He doesn’t have all the right tools. He’s not a trade school graduate, a real estate agent, or a business finance guru. Yet Michael Stanton ’06 is organizing the efforts of Open Hand Ministries, a community-based agency working to “right a wrong” by rehabbing dilapidated houses in Pittsburgh’s Garfield and East Liberty neighborhoods.
Through three partner churches—East Liberty Presbyterian, The Open Door Church, and Valley View Presbyterian—Open Hand Ministries is providing low or moderate income, disadvantaged families the opportunity for affordable homeownership.
A decade ago, Michael and his wife, Holly, moved into the Garfield community. “Buying that house was definitely us responding to a sense of call. It wasn’t because it was a real estate investment. It was because we wanted to live in and be a part of the community in which we serve.”
Community is the driving force behind Open Hand Ministries. “I went to Garfield with a bit of the ‘red cape syndrome,’” Stanton said. “But I quickly learned that there was no place for the cape. We needed to overcome our collective challenges.” Without the cape and without the tools, Stanton now believes even more in the power of community. Dependent on others, he explains, “This is not a ministry that will rise and fall on my capabilities. It’s not meant to be. It’s meant to be a community—people and organizations pooling their resources.”

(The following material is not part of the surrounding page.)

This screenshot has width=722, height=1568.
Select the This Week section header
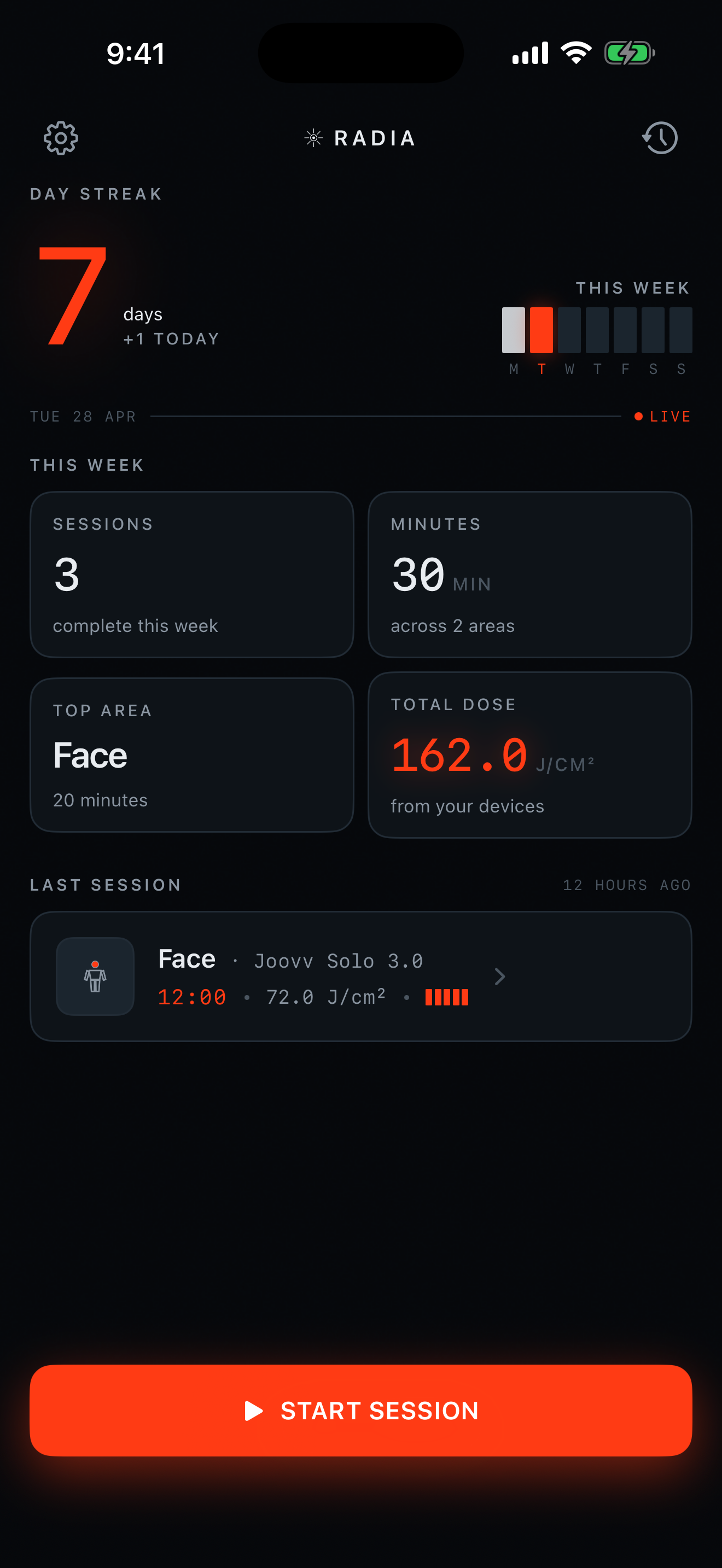86,464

Financing the work of Open Hand Ministries is a two-pronged job: funding renovations and keeping costs low. Covering the renovation costs are the home owners, church and foundation grants, Pittsburgh Presbytery, and individual donors. Keeping the labor costs low are trades people working for much less than market value and the hundreds of volunteers who donate their time each year. Additionally, partner groups also supply less expensive building materials. “Funding and doing these projects involves the whole community,” Stanton said.
Since 2010, the Seminary’s Miller Summer Youth Institute has volunteered with Open Hand Ministries. On these work days, high schoolers learn about mission and ministry in the community. Beginning this summer, SYI will host groups of youth and adults from across the country to volunteer with Open Hand and Garfield Community Farm (an outreach program of The Open Door—a church plant started by BJ Woodworth ’07 and John Creasy ’06). Additionally, SYI will provide three interns to support the work of these two organizations.
Since the beginning of the ministry, Open Hand has helped more than a dozen families become home owners, the majority of whom are single mothers who can now provide a safer and more stable environment for themselves and their children. Committed to an ongoing relationship with these families, Stanton does not see leaving Garfield any time soon. “It’s my community.”
In recognition of his transformative work in the community, the Pittsburgh Courier named him a Champion of Dignity and Respect in 2015, and Pittsburgh Seminary honored him with the Distinguished Alumnus Award in Mission in 2017.